Week 8 - Embedded Programming

Program the Hello World Board from Week 6
(and read the data sheet for the ATtiny44)

IMG_6357

In this weeks video conference with the world we learned about the steps necessary to program a micro controller.  I also learned some bad news, some good news and later some quite enlightening elements of micro controllers.  

The Bad News…
I would not be allowed to buy an Arduino and program it for use in my final project.  I am planning on a visual artistic representation of live environmental phenomena: Photo voltaic electricity generation, UV index, humidity, temperature, time, ambient pressure, and possibly ambient sound via decibels. 

The Good News…
I would be allowed to build from scratch an Arduino and program it for use in my final project.  Is this good news?

The Enlightening Learning…
This will play out more below in the steps I took to program the Hello World board.  However, by diving into the white paper, playing with the Eagle software to design a board, and having learned how to fabricate the actual PCB, I have decided I do not need an Arduino.  I will not make an Arduino.  I will make a board that is far simpler and directly catered to my final project.  Simpler, more efficient, costs less, and to be integrated into the visual artistic expression, not hidden in a box.

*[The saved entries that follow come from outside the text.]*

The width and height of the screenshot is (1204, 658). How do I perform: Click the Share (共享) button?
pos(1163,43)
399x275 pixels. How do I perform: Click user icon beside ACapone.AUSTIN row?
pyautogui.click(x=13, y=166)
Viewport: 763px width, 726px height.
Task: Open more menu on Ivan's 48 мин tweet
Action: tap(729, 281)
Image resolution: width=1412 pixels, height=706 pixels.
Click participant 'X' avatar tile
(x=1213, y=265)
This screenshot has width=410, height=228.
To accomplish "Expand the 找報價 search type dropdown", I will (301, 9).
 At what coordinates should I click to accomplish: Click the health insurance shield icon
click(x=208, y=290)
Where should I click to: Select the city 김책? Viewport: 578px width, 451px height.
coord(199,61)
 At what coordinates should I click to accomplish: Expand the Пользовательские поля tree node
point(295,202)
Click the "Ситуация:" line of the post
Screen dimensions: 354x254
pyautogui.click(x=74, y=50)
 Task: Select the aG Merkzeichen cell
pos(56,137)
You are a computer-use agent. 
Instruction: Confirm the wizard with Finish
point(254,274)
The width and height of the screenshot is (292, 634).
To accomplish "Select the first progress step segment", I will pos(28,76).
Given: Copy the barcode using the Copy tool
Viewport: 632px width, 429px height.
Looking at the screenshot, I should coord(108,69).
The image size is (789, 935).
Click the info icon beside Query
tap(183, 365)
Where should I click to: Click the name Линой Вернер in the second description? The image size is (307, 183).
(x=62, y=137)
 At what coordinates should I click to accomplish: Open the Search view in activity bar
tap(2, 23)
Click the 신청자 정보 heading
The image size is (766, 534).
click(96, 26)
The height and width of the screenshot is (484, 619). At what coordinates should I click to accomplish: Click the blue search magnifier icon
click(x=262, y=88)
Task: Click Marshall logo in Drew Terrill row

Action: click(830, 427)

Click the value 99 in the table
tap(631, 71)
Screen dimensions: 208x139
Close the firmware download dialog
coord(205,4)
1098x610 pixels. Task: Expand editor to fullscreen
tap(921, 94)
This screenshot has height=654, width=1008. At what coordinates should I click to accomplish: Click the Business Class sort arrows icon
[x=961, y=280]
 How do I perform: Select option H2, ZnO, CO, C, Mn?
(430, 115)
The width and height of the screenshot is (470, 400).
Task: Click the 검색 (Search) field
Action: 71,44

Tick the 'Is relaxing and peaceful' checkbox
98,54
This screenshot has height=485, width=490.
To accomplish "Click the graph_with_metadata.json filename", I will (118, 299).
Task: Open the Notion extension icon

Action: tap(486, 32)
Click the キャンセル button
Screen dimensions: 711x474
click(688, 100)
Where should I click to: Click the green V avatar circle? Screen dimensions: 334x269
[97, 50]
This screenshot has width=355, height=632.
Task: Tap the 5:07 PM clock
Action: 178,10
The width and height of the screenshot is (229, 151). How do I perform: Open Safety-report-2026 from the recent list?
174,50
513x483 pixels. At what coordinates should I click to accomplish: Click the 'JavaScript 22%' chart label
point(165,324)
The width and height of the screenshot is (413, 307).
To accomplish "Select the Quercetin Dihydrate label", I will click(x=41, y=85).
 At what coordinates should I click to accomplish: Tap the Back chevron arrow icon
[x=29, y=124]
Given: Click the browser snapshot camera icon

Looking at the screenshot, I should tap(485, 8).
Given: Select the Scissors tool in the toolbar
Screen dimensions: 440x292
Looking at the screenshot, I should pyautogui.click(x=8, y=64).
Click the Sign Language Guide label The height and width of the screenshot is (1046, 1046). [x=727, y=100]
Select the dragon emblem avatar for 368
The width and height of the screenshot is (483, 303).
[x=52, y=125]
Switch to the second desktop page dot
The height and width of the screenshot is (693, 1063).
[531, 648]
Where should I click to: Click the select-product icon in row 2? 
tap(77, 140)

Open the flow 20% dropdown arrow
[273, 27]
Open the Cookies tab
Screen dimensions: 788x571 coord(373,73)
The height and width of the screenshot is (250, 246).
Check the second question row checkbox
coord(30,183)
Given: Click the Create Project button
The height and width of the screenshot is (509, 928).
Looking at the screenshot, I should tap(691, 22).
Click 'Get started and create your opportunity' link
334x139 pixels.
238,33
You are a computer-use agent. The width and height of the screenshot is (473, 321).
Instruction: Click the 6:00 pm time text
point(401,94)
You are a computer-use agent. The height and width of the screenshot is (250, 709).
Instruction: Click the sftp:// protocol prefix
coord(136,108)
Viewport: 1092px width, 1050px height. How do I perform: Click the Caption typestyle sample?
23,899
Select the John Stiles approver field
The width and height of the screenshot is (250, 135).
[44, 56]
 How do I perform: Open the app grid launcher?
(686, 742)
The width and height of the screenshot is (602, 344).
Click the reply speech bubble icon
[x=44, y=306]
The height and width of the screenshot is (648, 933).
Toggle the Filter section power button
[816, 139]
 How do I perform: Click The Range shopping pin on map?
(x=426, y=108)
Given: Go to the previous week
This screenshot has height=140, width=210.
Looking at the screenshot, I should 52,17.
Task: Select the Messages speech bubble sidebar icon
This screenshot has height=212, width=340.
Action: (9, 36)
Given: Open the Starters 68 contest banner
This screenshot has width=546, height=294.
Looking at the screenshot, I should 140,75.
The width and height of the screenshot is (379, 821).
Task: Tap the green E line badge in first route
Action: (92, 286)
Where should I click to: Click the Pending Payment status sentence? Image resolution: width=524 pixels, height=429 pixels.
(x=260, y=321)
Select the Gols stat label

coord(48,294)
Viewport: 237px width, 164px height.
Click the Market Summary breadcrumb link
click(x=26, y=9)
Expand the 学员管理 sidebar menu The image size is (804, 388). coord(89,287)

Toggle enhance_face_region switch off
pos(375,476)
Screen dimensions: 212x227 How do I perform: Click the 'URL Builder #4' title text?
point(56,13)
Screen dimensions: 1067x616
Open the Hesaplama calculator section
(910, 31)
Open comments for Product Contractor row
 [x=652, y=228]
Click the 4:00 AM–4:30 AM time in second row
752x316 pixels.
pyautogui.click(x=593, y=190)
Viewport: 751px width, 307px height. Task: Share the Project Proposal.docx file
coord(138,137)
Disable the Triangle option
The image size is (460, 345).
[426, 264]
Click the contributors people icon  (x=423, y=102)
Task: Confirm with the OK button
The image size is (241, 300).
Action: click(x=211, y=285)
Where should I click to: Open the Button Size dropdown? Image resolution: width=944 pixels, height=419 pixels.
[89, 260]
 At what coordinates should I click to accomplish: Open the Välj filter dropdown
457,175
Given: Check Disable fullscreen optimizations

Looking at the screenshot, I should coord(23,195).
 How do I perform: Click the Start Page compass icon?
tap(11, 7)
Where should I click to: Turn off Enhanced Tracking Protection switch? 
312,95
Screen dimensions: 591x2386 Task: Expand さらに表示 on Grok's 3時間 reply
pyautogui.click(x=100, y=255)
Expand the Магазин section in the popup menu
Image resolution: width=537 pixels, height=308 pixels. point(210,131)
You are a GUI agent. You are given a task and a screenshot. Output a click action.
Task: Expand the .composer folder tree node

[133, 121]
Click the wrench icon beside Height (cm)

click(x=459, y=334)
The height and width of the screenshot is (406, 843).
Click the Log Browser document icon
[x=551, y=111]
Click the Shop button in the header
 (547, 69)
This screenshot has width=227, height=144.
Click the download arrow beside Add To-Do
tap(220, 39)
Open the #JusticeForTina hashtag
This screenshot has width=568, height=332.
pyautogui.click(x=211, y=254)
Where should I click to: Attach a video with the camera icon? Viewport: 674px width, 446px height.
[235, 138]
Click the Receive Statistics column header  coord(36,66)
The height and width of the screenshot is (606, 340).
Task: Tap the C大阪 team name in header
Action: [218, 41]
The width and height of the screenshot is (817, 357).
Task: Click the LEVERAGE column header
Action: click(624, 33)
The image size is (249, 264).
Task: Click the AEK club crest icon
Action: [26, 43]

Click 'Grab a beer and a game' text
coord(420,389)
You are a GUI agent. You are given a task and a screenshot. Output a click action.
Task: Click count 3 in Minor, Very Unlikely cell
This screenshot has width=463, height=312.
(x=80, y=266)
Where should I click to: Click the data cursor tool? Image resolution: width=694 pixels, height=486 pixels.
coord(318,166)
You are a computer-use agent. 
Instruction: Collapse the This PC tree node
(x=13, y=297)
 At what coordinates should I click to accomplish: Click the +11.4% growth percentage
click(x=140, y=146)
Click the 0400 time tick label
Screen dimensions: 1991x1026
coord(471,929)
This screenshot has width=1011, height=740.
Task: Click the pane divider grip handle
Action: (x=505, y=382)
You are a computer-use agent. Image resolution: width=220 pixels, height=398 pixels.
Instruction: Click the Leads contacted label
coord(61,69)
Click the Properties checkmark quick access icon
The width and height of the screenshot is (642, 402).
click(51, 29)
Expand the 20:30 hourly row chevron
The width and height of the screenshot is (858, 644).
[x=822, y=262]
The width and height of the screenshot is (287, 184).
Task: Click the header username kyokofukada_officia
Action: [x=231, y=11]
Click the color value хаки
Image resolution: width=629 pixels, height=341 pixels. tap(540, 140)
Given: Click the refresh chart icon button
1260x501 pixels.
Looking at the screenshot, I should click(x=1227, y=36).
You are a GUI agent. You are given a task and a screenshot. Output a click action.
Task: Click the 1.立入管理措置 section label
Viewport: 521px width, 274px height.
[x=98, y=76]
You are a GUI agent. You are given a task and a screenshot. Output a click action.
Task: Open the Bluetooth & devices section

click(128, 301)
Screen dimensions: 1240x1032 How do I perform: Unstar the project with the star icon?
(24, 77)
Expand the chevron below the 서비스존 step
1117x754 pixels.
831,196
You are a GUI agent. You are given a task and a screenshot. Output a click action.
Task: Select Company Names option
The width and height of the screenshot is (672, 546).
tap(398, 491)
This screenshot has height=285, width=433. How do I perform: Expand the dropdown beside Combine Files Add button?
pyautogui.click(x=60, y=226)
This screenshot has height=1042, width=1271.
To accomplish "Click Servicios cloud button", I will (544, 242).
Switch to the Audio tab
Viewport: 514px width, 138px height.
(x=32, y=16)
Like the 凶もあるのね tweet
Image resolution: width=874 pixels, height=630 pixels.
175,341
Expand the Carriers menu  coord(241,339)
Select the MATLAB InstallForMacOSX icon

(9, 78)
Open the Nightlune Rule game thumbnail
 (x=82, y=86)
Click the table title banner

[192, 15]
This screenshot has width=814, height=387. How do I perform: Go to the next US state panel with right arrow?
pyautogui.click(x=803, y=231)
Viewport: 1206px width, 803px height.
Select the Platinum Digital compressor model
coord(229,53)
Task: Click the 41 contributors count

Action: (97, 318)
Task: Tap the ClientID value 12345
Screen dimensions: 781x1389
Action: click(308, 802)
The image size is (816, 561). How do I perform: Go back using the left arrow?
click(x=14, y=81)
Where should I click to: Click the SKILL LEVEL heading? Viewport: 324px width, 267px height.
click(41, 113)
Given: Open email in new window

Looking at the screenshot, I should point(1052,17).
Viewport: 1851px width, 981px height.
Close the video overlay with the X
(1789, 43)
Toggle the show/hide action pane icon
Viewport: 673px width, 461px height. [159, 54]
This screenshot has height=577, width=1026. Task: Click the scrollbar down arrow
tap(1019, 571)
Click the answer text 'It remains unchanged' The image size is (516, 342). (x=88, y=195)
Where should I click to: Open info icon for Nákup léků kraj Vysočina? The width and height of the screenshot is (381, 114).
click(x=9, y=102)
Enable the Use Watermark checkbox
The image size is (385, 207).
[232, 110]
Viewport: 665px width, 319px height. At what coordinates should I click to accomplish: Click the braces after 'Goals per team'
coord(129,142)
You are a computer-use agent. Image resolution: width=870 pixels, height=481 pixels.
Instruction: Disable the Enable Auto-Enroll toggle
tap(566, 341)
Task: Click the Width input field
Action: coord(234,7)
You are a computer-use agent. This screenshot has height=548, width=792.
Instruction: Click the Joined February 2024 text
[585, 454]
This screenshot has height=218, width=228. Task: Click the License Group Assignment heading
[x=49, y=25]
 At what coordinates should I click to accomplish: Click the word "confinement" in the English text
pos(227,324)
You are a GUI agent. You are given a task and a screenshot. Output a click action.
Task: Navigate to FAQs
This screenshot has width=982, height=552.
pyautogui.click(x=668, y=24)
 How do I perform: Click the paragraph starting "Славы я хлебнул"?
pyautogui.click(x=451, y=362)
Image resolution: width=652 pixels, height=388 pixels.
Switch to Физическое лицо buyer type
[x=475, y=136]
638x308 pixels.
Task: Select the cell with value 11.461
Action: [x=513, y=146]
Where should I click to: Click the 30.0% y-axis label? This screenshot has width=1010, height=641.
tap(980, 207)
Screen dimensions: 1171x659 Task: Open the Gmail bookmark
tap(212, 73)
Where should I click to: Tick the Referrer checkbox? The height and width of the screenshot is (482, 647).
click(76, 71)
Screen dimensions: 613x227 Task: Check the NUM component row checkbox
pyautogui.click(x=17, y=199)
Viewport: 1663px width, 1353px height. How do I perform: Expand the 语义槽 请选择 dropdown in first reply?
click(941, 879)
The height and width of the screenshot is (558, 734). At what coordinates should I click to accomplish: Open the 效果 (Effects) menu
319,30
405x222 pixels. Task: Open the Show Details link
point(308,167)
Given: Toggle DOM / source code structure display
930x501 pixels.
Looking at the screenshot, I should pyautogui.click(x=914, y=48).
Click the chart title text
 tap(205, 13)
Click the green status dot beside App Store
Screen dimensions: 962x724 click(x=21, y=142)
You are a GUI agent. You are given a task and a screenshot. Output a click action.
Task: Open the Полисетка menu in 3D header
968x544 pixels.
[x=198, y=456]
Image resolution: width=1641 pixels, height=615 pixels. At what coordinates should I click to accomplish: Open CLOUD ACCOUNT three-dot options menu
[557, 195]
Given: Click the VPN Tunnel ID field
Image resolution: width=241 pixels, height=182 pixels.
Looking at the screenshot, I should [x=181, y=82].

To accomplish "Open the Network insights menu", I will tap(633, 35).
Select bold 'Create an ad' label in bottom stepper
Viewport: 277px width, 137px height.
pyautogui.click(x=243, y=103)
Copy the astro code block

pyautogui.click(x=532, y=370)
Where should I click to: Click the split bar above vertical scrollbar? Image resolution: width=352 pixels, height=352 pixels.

And the Programming Begins…or not…

What should be a straightforward connect it an program it turns into an epic journey down a rabbit hole.  I am using the Arduino IDE to program my board using a straightforward set of tools.  Unfortunately, installing the tools was the easy part!  I installed and configure the following for this week's mission: 

  1. The Arduino IDE Software e
  2. The ATtiny Board Files 
  3. The FTDI Drivers 
  4. I also needed to study the data sheet for the ATtiny44
  5. Since I am using the Arduino IDE to program with for the moment I need this cheat sheet for the pins: 


Once the IDE environment is setup you can proceed to burning the boot loader and then programming the board.  You are not actually burning anything to the chip, bu this sets the fuse bits of the chip to run at 8MHz.  I followed this tutorial to make all this happen: http://academy.cba.mit.edu/content/tutorials/akf/embedded_programming_arduinoIDE.html

And now, what did not work…

I tested the boards by toning them out and looking closely at all solder joints.  Everything seems good.  I kept getting this error: 


This error traces back to a bad connection, an incomplete solder joint, or something plugged in backwards.  I once again test and test and test with a DMM the connections.  Everything is fine.  At some point I think I brick my chip on my programmer as it no longer will come up in System Information on my mac…

See below my final resolution, using a USB 2.0 external hub.  My programmer, and the FTDI cable, will appear under the USB 3.0 bus, but it will give the above error. I only figured this out after bricking one chip, soldering in a new one, desoldering and soldering jumpers, looking for ages for forums and trying to reflow lots of solder joints.  This shot below if of system information: click on the Apple in the top left of your OSX desktop and select about this mac, then more info.  You will need to click on the below menu to pick USB.


Before I figured out it was the USB 3.0, at least in my case, I found a bad solder joint that had slipped by me.  This chip is 8mm long.  Notice the foot underneath the blob.

This second foot from the left of the ATtiny44 was soldered on top and when I toned it I would push down on the foot to make contact…then release and it would lose contact.  Only I did not know this, till it occured to me it could happen.  I looked close and sure enough when toned from the top of the foot it did not show a connection.  Lesson learned, but I still got the same error.

I finally found a forum where a user had tried moving away from USB 3.0 and without a hub had to put the project on hold.  Immediately upon trying a USB 2.0 hub it worked on the first try!